▶ EXERCISE PROMPT: Below are records with pictures. Reproduce exactly the lines from the line with "Task: Click the" to the line with "Given: Switch to the по Модели tab", inclusive, and leave each picture out.

▶ DATASET ENTRIES:
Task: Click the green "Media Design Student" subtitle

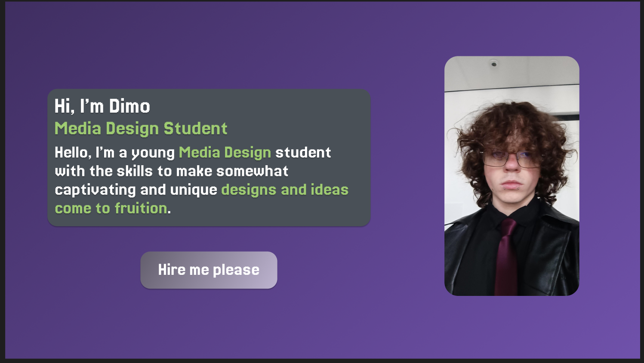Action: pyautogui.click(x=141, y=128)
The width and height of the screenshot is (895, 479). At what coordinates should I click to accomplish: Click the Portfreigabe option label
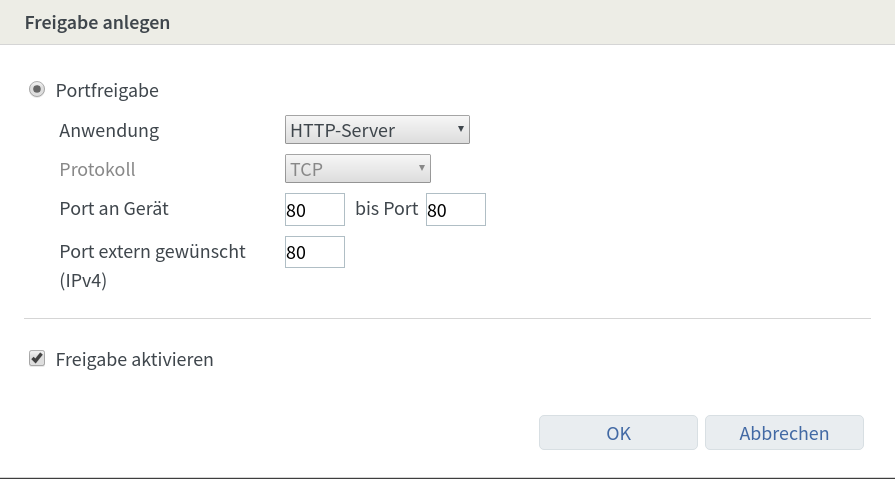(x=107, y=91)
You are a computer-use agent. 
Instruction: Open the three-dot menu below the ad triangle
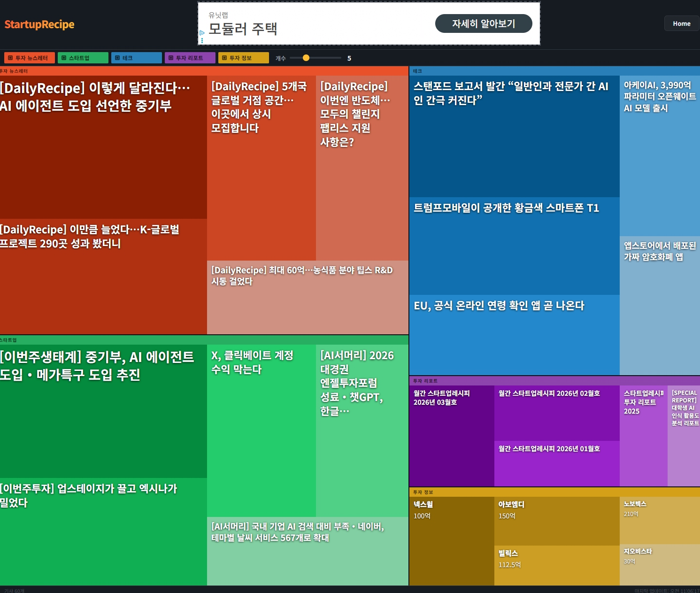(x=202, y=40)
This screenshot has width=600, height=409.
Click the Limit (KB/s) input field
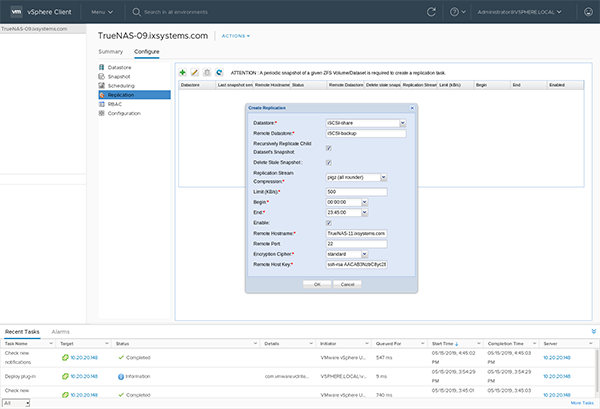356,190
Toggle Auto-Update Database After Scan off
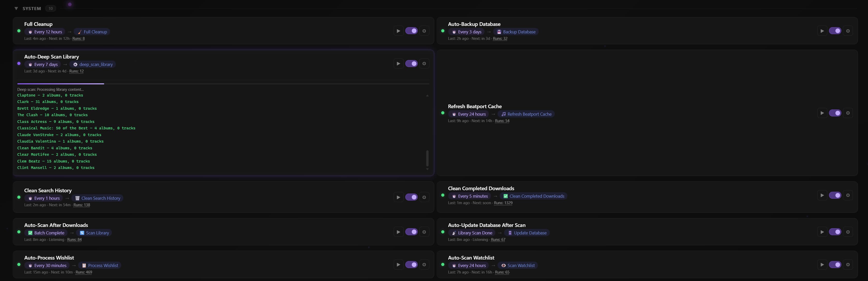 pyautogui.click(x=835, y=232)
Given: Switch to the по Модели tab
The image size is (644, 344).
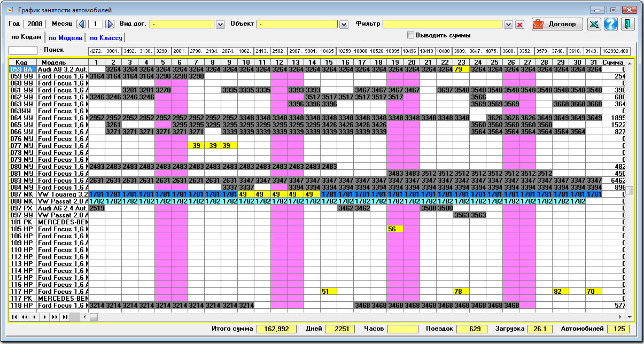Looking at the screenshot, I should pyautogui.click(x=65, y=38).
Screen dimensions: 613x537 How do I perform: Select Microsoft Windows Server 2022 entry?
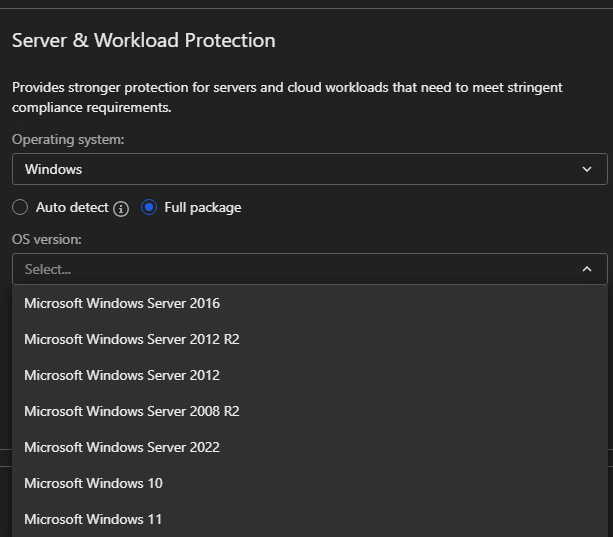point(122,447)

...

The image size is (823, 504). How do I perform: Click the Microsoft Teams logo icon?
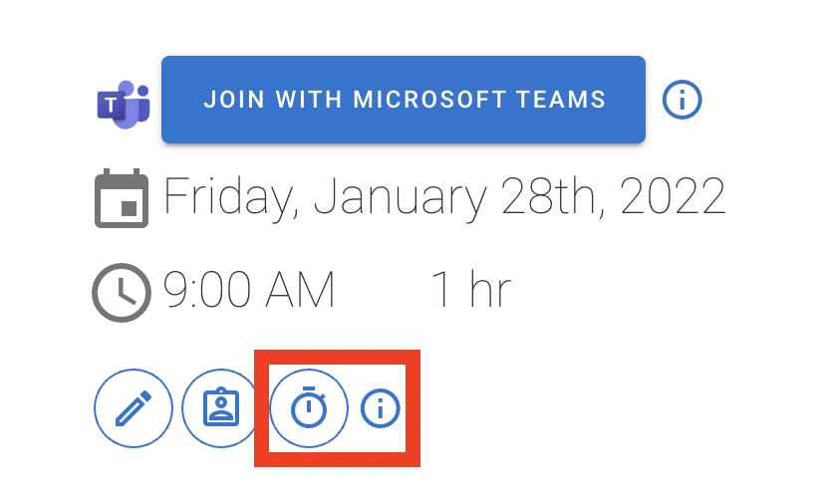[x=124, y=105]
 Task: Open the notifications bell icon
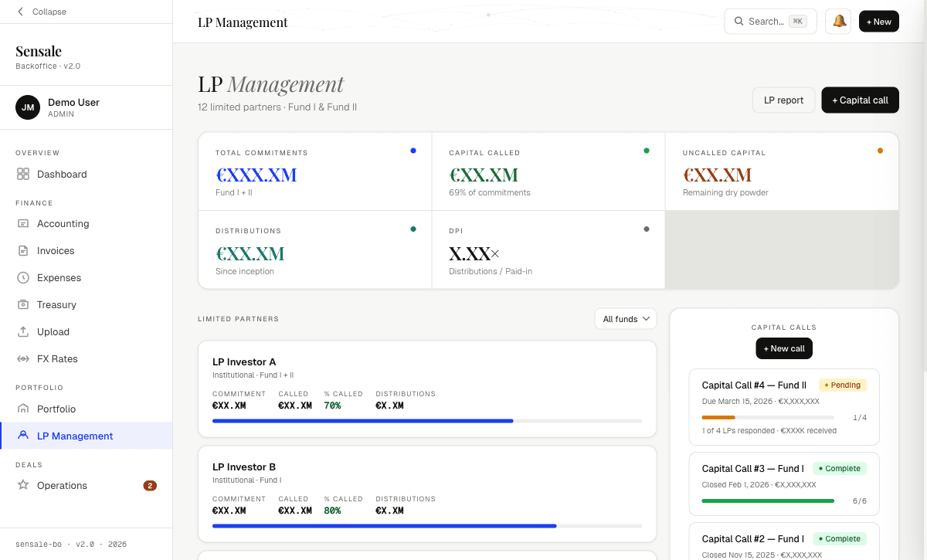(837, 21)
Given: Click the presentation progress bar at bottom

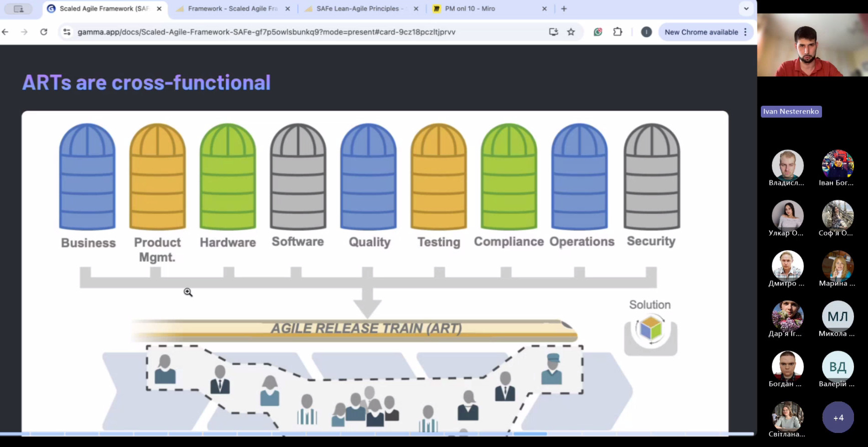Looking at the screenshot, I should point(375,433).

▶ WRITTEN RESPONSE:
Task: Click the green "Media Design Student" subtitle

Action: pyautogui.click(x=141, y=128)
The width and height of the screenshot is (895, 479). At what coordinates should I click to accomplish: Click the Portfreigabe option label
(x=107, y=91)
You are a computer-use agent. 
Instruction: Open the three-dot menu below the ad triangle
(x=202, y=40)
This screenshot has width=600, height=409.
Click the Limit (KB/s) input field
356,190
Toggle Auto-Update Database After Scan off
 pyautogui.click(x=835, y=232)
Given: Switch to the по Модели tab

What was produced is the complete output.